The NASA Glenn Research Center, through a contract with General Dynamics C4 Systems, Spectrum Astro Space Systems, has developed a radiation-tolerant, single-board, four-port 10/100-Mbps Ethernet router as an enabling technology for future spacecraft architectures. Under a previous contract, General Dynamics C4 Systems (previously Spectrum Astro, Inc.), developed other space network hardware, including a 10/100 Mbps-Ethernet network interface controller (NIC) and a four-port 100-Mbps Ethernet hub. These space network hardware devices utilize Open Systems Interconnection (OSI) standards for space-based communications applications. The OSI standard is a well-recognized layered reference model that specifies how data should be sent node to node in a communications network. For some time, the terrestrial industry has recognized the benefits and flexibility of targeting hardware developments around OSI standards, in particular the commonly used Transmission Control Protocol/Internet Protocol (TCP/IP). The Internet would not be what it is today without OSI. The space community can leverage these standards and technologies, developed for ground networks, to reduce flight mission schedule, cost, system complexity, mass, and power requirements. In the future, even lower costs and streamlined options could result from using modular, commercial-off-the-shelf hardware in test and flight hardware.
A space router is an enabling or bridge technology for implementing IP addressing over a communications system in space. Space communications architectures differ considerably from ground networks in that many entities typically share a ground network. In ground applications, data packet collisions and congestion are more of a problem, and the hardware and software techniques used to mitigate these are more important. Space communications links are usually controlled by a single entity, such as a ground station linking to a single spacecraft asset, or cross communications links between spacecraft. Links in space usually do not fail because of data packet collisions or congestion but because of poor signal quality created by insufficient transmit power or available bandwidth from the ground link or cross link. Glenn has been working on developing versions of TCP that are tuned specifically for the parameters that are significant on space links.
Four aggregate key areas of router design were analyzed through trade-off studies: (1) architectures, (2) protocols, (3) data processing, and (4)control and network management.

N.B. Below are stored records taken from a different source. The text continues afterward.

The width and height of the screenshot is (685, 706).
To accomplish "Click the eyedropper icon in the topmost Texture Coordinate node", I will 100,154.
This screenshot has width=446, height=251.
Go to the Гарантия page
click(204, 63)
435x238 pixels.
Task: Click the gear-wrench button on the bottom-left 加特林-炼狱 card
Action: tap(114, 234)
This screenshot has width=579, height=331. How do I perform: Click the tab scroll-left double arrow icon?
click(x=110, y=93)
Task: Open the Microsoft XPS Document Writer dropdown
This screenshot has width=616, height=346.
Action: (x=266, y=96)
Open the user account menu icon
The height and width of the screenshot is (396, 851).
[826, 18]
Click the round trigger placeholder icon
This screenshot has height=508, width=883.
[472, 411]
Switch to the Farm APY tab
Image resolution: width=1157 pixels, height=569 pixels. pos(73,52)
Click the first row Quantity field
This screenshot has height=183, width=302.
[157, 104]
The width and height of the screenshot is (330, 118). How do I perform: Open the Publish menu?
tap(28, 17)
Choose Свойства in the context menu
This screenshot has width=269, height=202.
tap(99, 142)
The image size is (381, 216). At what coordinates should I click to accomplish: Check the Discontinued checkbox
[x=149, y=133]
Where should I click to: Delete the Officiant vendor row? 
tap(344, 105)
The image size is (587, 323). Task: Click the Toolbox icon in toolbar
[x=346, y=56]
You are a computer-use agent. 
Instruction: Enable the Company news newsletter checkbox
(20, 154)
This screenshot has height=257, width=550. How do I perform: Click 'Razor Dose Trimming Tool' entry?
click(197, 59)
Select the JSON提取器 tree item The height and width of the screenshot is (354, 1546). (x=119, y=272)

On the basis of the results of these studies, a radiation-tolerant 6U factor (six rack units, or 10.5 in. high), compact Peripheral Component Interconnect (cPCI) space network router (see the photograph) was developed at General Dynamics C4 Systems through a contract managed at Glenn. The board was designed to flight specifications including thermal and mechanical standards, according to flight manufacturing procedures.
Space network router board.
The space network router can support various architecture configurations suitable for a spacecraft with a typical downlink connection. For data processing, the router used a field-programmable gate array (FPGA) design with an embedded 32-bit reduced instruction set computer (RISC) processor. The router has four 10/100-Mbps Ethernet ports and expansion capability for additional Ethernet, serial (HDLC/RS-422), SpaceWire, FireWire, or Universal Serial Bus (USB) ports. The routing protocol implemented was Routing Information Protocol (RIP); however, for future considerations and scalability, the Open Shortest Path First (OSPF) protocol was recommended. The space router was implemented with a console port with an RS-422 standard interface that could interface to other spacecraft serial interfaces for control and configuration while in flight.
In conclusion, the space router is an enabling or bridge technology that will be useful in a variety of space communications applications including point-to-point links, onboard instrument and asset control, IP-compliant operation, and spacecraft command and data handling. It represents one piece of the architecture required to enable a principal investigator on a terrestrial Internet site to seamlessly interact with spacecraft assets in near real time.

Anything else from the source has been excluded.